Finalmente, pareciera que en los acuerdos posteriores a la reunión Labastida-Madrazo, se habría avanzado en establecer bases más sólidas para el futuro Consejo Político. Los nombres con posibilidades reales de salir de la reunión de Ixtapan con la presidencia del partido son, cumpliendo todos los compromisos y vetos asumidos, demasiado pocos, sobre todo si se quiere a alguna figura que diga algo a la ciudadanía al mismo tiempo que a los priístas. Y como también ya ha trascendido, las mayores posibilidades se centran en Mariano Palacios Alcocer. El ex gobernador de Querétaro y ex secretario del Trabajo, si bien fue un hombre respaldado por Ernesto Zedillo que lo trajo de la embajada de Portugal para hacerlo legislador, presidente del PRI y miembro de su gabinete, siempre mantuvo una cierta distancia con los diferentes grupos (una constante en la carrera de Palacios Alcocer que en algunas ocasiones lo ha beneficiado y en otras lo ha perjudicado) y, sobre todo, por ello mismo, tuvo que dejar la presidencia del PRI cuando no estuvo de acuerdo en cómo se estaba planteando la organización del proceso interno de selección de candidato presidencial. Lo hizo, además, luego de una racha electoral exitosa que había comenzado con decisiones controvertidas en varios estados (fue la época de la ruptura de Ricardo Monreal y de los últimos dedazos en Veracruz y Oaxaca), pero que pudo enderezarse con el procedimiento de procesos abiertos de selección que terminaron siendo en la mayoría de los casos eficientes. Nunca se ha querido explicar porqué, a la hora de elegir al candidato presidencial, se decidió reemplazar a Mariano Palacios por José Antonio González Fernández, pero la lectura fue que el presidente Zedillo quiso mandar una señal de que quería colocar, para encabezar ese proceso, a una persona de su plena confianza, lo que implicaba, de alguna forma, que Palacios Alcocer no tenía ese pleno respaldo o disciplina. Paradójicamente, lo que entonces lo sacó de la presidencia del PRI es lo que hoy puede llevarlo de regreso.

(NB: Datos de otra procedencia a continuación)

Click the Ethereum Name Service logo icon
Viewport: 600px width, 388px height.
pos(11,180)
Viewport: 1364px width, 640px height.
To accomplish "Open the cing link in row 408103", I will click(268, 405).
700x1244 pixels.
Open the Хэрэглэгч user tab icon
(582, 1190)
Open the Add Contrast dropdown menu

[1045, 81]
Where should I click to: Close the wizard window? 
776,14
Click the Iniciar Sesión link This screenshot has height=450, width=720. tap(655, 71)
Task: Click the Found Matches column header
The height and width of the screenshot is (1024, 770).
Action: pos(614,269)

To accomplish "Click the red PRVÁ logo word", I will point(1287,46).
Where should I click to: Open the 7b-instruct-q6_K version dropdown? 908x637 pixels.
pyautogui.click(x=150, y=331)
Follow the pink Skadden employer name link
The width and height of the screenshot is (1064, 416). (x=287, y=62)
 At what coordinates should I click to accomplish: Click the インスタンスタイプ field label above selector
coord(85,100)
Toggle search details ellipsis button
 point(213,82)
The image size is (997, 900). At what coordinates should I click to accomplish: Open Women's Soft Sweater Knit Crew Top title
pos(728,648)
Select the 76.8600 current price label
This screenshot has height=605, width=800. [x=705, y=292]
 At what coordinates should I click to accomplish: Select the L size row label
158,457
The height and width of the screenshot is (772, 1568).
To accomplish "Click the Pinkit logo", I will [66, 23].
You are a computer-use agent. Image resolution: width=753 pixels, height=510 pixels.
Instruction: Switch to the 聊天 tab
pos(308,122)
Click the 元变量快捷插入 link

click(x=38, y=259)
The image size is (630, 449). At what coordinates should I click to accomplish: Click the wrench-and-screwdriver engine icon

Si bien Palacios Alcocer ha tratado de mantener distancias con estas negociaciones, finalmente ha comenzado a participar en encuentros con los principales dirigentes y ha puesto condiciones. Para aceptar la presidencia del partido demanda que se lo elija por el plazo estatutario, por un mínimo de tres años, que permitan organizar la Asamblea Nacional y poder trabajar con plazos más largos que trasciendan la casi inevitable racha de derrotas electorales que podrían jalonar el 2001 para el priísmo. Aceptaría, por otra parte, un CEN de compromiso, con representantes de las distintas fuerzas internas y una renovación, en el mismo sentido, del CPN. No se trataría de la refundación del PRI pero sí, muy probablemente, de un primer paso para intentar lograrla.